Why Is Tenderloin Called Tenderloin? Cut and History

The tenderloin gets its name from exactly what it sounds like: it’s the most tender part of the loin. The word first appeared in English in 1828, combining “tender” (the adjective) with “loin” (the section of meat along the back of an animal). It’s one of those rare cases where a name tells you everything you need to know.

Where the Tenderloin Sits in the Animal

The tenderloin is a long, cylindrical muscle that runs along the inside of the spine, tucked beneath the backbone in the lumbar region. In cattle, it’s made up of two muscles called the psoas major and psoas minor. These muscles sit deep inside the body cavity, nestled near the kidneys and surrounded by a layer of protective fat called suet.
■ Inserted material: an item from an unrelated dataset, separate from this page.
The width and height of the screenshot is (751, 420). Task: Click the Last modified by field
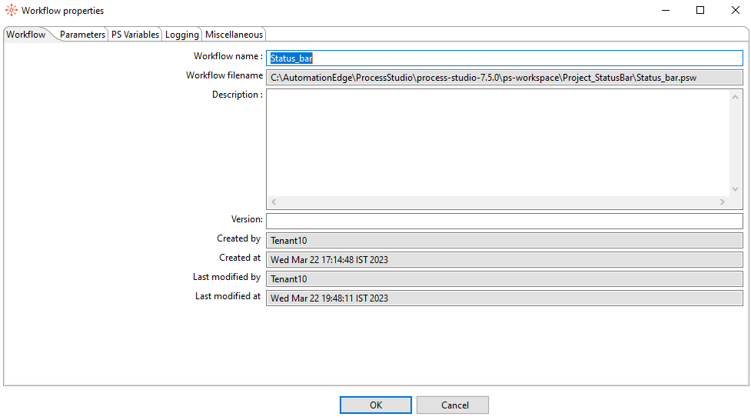point(504,279)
This location is the key to everything. The psoas muscles help stabilize posture, but they don’t do the heavy lifting of walking, running, or supporting the animal’s weight. Muscles in the legs and shoulders work constantly throughout the animal’s life. The tenderloin barely works at all by comparison. That lack of exercise is what makes it so distinctly soft.

Why It’s the Most Tender Cut

Muscle toughness comes down to connective tissue, specifically a protein called collagen. The more a muscle moves, the more connective tissue it develops to hold everything together under strain. Muscles that handle locomotion, like those in the shoulders and legs, build up dense networks of collagen that make the meat chewy and resistant.

The tenderloin, as a postural muscle that barely contracts, develops far less of this tough connective tissue. Research comparing different cuts has found that shoulder meat contains roughly 45% more total collagen than loin meat, and about 60% more of the insoluble type of collagen (the kind that doesn’t break down easily during cooking). The loin also produced the most tender meat when measured with mechanical force testing, significantly more tender than both shoulder and hind leg cuts.

There’s another factor at play: the tenderloin is a relatively small muscle that doesn’t get much blood flow compared to the big working muscles. It stays lean, with a fine, buttery grain rather than the coarse, striated texture you find in a chuck roast or brisket. All of this adds up to a cut that practically melts when cooked properly.

Tenderloin vs. Filet Mignon

These two terms confuse a lot of people, but the distinction is simple. “Tenderloin” refers to the entire muscle, which in a whole beef carcass can be about two feet long and tapered at both ends. “Filet mignon” refers to individual steaks cut from the thickest part of that same muscle. All filet mignon comes from the tenderloin, but not all of the tenderloin becomes filet mignon. The tapered ends are typically used for other preparations, like tips or roasts.

The French term “filet mignon” translates roughly to “dainty fillet” or “cute fillet,” reflecting the small, compact shape of the individual steaks. In American restaurants, filet mignon is often the most expensive cut on the menu, partly because of its tenderness and partly because each animal yields a relatively small amount of it.

How the Name Jumped to City Neighborhoods

The word “tenderloin” also lives outside the butcher shop. Several American cities have neighborhoods called “the Tenderloin,” most famously in San Francisco and New York. The name originated in the 19th century, when these districts were known for vice, gambling, and prostitution. Police officers assigned to patrol these areas collected so many bribes and payoffs that they could afford to eat tenderloin steak, the most expensive cut available, instead of the cheaper cuts their salaries would normally allow.

The nickname stuck long after the era of open police corruption ended. San Francisco’s Tenderloin district still carries the name today, a lasting reminder that for well over a century, this cut of meat has been synonymous with luxury.